In 2008, as the world grappled with a financial crisis, SFI launched its first annual Risk meeting to examine how complexity science could illuminate the underpinnings of that global crisis. Fourteen years later, as we return to in-person meetings for the first time since the beginning of the COVID-19 pandemic, the world faces new and continuing upheavals, from climate change and biodiversity loss to exacerbated social polarization, from skyrocketing inflation to war in Ukraine. Our financial, supply, energy, belief, and political systems — to name a few — are undergoing regime shifts. None of these can be understood adequately in isolation; they are each part of complex coupled systems.

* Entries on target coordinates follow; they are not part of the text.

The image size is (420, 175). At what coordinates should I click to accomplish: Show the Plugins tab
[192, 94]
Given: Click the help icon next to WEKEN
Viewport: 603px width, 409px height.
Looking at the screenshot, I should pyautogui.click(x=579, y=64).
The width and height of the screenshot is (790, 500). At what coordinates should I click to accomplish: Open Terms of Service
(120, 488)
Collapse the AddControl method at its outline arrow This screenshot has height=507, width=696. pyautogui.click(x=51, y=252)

“It’s undeniable that there has recently been a slate of changes to human society,” says SFI VP for Applied Complexity Will Tracy. “Since our last in-person Risk meeting, we’ve gone from moderate-low interest rates to historically low rates, and now to experiencing skyrocketing inflation that we haven’t seen since the ’70s. Pathologies of discourse also exploded during the pandemic. More broadly, we’ve seen the spread of conspiracy theories and, perhaps most troublingly, a level of global destabilization not seen since the end of the Cold War.”
On October 3, SFI researchers and members of ACtioN and SFI’s Complexity Society met to explore these regime shifts from a complex-systems perspective. They focused on three large categories of change: trends, phase transitions, and cycles. Trends, the most intuitive type of system-level change, show consistent directionality over time and are relatively easy to predict. Phase transitions are fast, radical changes that happen on a global level. Cycles occur as regular fluctuations in a system.
The 2022 Risk Meeting was co-organized by Shannan Distinguished Professor and SFI Past President Geoffrey West and incoming Fractal Faculty member Niall Ferguson and co-hosted by Morgan Stanley. The planned schedule featured presentations by complex-systems researchers offering insights from complexity science that could help us navigate the shifting regimes in our world. The lineup included SFI President David Krakauer opening with a broad introduction to the complexity of change, SFI External Professor Daniel Schrag (Harvard University) speaking about climate change through a lens of multiple timescales, and Niall Ferguson (Stanford University) offering an international perspective of complexity and regime changes, Geoffrey West sharing lessons on the life cycles of cities, companies, and the planet, and incoming SFI Complexity Fellow Katrin Schmelz (Konstanz University) discussing the importance of understanding how people respond to feeling controlled. The meeting also drew on expertise beyond SFI's researchers: Jessica Pisano (The New School for Social Research) weighing in on the politics of the Russian war in Ukraine, and Jonathan Haidt (New York University) speaking about the complex interplay of technology, social psychology, and belief.
“The meeting showcased the many ways complexity theory can help us understand and disentangle the different types of regime change we see in the world today,” says Tracy.